[PROBLEMAS Y TAREAS]
- a) ¿Podrías resumir en dos frases el texto sobre En el nombre del poder?
- b) Según el texto sobre En el nombre del poder, ¿qué editorial publica la novela de Juanjo Braulio?
- c) ¿Puedes proseguir el texto sobre En el nombre del poder a partir de su última frase?

[TEXTO]
Acerca de EN EL NOMBRE DEL PODER, de Juanjo Braulio

 

Don't look at me like I am a monster.
Frown out your one face, but with the other
stare like a junkie into the TV,
stare like a zombie while the mother holds her child,
watches him die,
hands to the sky crying,
Why, oh why?
'Cause I need to watch things die from a distance.
Vicariously I live while the whole world die.
You all need it too, don't lie.


Tool, Vicarious

 

 

 Escribí hace poco, a propósito de La dama blanca (Alicia García-Herera, Plaza & Janés), que había otra obra actual de la que me gustaría hablar. Y aquí estoy, no sin antes insistir en que yo no hago reseñas, de modo que lo que viene a continuación es mera opinión lectora. También es verdad que, ante la total ausencia de crítica literaria en Novela Histórica, lo que nos queda —por mucho que se le quiera dar aire de autoridad analítica— es eso: opinión lectora. Tómese como tal, pues.

Acaba de publicarse En el nombre del poder, de Juanjo Braulio. Novela de Ediciones B (grupo Penguin Random House). Como ya ocurrió con La dama blanca, tuve la oportunidad de leer previamente la novela de Braulio; e igual que con aquella, he sido testigo en parte de su gestación y embarazo. Una vez más porque conozco al autor, sus antecedentes y sus intenciones, me interesaba mucho la obra final, máxime habiéndola escrito un tipo que salta desde su zona de confort (la Novela Negra) para dejarse caer el en fango más denso de la Novela Histórica. Recuerdo que, hace ya años, Juanjo me comentó su intención de meterse en algo así y tocar a los Borgia, y recuerdo también mi advertencia sobre el trabajazo que le quedaba en materia de documentación.

Estamos ante una obra de ficción, eso debe quedar claro desde ya. Aunque más que ficcionar los hechos, Juanjo Braulio usa los mecanismos de la ficción para narrarlos. Ya, ya, de primeras esto resultará un poco críptico, ¿verdad? Lo explicaré en plan macarra: lo habitual en la Novela Histórica española es, en realidad, la historia novelada. Obras que no se construyen bajo las directrices artísticas de la ficción, sino las de una disciplina académica. Que no precisan de talento creativo, sino de horas de estudio. La imaginación se frena mediante la disciplina del rigor histórico, las tramas se sustituyen por sucesiones de datos cronísticos, los personajes funcionan como los muñecotes de futbolín, esos que manejabas de tres en tres en cada hilera, entre trago y trago de San Miguel. Bueno, pues Juanjo Braulio no cae en esto. Tal vez ocurre porque viene de un género literario de verdad y, claro, el hombre tiene sus prioridades a la hora de crear y de impactar. Sí, sí: el impacto emocional está asegurado con En el nombre del poder. Porque, como le dije en su momento al propio culpable de todo esto, su tono novelinegro consigue un fresco cojonudo sobre el momento y el lugar, sobre la gran cantidad de hijoputez e hipocresía. Y a Braulio se le nota el oficio cada vez que Corella se ventila a alguien, o cuando el papa o César Borgia (o cualquier otro personaje, qué cojones) toman una decisión cabrona sin que les suban las pulsaciones.

[REGISTROS PROPORCIONADOS]
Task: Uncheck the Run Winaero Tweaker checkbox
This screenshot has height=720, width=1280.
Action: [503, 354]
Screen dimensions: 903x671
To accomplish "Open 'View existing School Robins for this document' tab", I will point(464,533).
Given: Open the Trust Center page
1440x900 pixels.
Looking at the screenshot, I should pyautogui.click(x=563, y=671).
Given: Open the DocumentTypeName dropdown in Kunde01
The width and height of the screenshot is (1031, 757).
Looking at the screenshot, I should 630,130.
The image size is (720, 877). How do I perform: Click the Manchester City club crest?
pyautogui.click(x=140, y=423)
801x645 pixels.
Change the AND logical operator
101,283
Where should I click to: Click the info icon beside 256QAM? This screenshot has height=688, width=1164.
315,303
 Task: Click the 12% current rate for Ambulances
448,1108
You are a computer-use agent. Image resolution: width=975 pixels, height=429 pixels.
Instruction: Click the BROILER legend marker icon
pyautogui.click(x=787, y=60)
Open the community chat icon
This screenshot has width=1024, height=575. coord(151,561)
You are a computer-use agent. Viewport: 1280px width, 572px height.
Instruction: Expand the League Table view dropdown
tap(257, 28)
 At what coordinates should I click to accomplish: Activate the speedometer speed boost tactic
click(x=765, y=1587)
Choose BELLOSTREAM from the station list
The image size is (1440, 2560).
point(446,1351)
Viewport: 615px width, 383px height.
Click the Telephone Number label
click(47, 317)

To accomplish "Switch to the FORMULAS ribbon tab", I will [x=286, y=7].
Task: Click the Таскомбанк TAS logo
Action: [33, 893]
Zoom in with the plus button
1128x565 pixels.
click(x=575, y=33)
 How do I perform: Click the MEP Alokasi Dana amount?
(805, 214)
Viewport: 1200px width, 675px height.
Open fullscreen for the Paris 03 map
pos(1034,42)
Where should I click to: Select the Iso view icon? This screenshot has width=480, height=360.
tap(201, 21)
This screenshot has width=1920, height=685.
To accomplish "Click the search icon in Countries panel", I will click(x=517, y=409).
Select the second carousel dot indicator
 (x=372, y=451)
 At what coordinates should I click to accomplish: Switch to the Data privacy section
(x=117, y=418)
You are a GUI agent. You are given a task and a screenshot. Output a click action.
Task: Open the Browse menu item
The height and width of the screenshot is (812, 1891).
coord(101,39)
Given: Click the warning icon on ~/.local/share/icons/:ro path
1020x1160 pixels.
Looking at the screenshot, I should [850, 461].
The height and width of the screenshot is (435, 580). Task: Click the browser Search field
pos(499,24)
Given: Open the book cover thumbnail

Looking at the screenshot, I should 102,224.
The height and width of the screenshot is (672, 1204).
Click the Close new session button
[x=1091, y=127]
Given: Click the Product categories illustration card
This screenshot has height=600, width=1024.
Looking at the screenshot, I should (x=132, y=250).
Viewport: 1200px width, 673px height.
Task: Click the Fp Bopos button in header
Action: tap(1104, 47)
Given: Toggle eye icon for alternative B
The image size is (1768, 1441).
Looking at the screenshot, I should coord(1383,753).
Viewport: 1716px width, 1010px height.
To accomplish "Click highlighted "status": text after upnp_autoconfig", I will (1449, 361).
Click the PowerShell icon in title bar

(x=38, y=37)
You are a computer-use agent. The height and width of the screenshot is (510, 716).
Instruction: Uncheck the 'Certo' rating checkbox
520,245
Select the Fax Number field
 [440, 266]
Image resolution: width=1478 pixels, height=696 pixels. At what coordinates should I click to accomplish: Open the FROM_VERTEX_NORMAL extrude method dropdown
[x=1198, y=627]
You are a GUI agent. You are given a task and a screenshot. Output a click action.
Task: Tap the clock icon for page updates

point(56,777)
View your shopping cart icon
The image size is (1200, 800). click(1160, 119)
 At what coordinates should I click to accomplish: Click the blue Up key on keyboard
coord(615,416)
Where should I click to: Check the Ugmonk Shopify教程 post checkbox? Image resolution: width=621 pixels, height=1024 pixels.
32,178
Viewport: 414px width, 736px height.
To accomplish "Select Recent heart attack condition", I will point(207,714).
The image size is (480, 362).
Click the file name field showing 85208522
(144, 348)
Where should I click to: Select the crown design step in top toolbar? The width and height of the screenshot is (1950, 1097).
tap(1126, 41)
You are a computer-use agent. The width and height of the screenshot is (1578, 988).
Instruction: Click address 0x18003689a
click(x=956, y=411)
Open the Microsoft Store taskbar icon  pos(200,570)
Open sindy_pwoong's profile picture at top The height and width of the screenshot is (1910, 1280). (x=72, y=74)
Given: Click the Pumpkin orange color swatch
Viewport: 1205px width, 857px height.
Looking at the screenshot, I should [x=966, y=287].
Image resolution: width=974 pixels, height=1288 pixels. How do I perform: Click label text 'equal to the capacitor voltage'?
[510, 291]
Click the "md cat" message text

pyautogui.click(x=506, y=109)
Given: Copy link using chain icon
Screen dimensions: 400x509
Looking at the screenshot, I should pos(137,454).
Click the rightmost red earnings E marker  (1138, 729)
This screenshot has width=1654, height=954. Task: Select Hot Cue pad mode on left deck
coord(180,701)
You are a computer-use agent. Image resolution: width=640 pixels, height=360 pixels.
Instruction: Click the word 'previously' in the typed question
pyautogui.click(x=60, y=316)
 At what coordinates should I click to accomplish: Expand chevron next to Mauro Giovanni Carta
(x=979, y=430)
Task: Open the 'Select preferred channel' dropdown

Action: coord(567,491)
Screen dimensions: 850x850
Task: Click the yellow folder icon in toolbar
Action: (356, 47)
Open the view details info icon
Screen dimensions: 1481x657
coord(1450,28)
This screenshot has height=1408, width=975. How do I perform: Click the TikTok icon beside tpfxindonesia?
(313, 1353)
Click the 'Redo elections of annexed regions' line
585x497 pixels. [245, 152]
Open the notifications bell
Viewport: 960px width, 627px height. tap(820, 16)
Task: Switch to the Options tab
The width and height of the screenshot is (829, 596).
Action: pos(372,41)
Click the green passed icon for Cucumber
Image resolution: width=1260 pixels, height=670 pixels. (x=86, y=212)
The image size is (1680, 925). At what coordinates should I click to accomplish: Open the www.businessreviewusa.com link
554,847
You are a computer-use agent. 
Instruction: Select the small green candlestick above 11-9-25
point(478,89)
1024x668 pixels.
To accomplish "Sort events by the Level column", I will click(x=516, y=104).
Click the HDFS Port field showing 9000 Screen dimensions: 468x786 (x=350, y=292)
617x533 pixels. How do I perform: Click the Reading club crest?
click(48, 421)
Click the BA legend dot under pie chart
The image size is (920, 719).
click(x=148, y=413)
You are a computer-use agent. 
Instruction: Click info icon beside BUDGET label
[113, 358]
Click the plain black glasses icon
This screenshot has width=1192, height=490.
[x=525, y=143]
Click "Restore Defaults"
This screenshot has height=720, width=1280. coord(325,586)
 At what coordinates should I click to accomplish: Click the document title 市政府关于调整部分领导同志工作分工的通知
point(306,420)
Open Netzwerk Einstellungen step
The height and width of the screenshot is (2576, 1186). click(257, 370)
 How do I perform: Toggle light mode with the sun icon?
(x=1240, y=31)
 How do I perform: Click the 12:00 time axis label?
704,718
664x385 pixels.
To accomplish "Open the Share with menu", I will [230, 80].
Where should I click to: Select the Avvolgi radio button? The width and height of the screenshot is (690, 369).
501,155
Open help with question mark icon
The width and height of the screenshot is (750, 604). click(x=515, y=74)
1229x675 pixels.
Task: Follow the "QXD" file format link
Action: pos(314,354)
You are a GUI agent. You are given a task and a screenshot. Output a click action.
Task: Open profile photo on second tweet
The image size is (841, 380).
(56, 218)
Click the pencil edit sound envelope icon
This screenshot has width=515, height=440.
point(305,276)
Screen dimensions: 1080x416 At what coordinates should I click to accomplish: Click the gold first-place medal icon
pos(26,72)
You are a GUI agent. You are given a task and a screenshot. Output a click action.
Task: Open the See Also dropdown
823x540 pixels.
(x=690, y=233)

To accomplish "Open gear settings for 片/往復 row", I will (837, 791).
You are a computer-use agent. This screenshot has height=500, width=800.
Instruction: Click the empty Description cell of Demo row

[LISTA DE RESPUESTAS]
- a) El texto presenta como mera opinión lectora un comentario sobre En el nombre del poder, la novela de Juanjo Braulio publicada por Ediciones B, que su autor pudo leer antes de su publicación. Sostiene que, frente a la historia novelada habitual en la Novela Histórica española, Braulio usa los mecanismos de la ficción y un tono de novela negra que asegura el impacto emocional.

- b) Ediciones B, del grupo Penguin Random House.

- c)
Una ventaja añadida de otorgar prioridad a la ficción es que En el nombre del poder cumple su función literaria. Os cuento: en la Novela Histórica española, en la pretendidamente canónica, se entiende, hay un objetivo fundamental didáctico, y otro secundario de entretenimiento. Docere et delectare lo llaman los zorros de fábula. Pero el objetivo auténtico y difícil —esas uvas verdes a las que podemos llamar verdad literaria o estética— queda oscurecido por la sombra amenazante del presentismo, aplastado por la necesidad de reflejar el espíritu de la época que se retrata, y por lo tanto se saca de la ecuación.

Retratar una época… Juanjo Braulio retrata la época en la que se contextualiza su novela, pero es porque retrata la naturaleza humana, y por eso a los dos fines habituales de la Novela Histórica une el tercero, el importante y excepcional: la literatura.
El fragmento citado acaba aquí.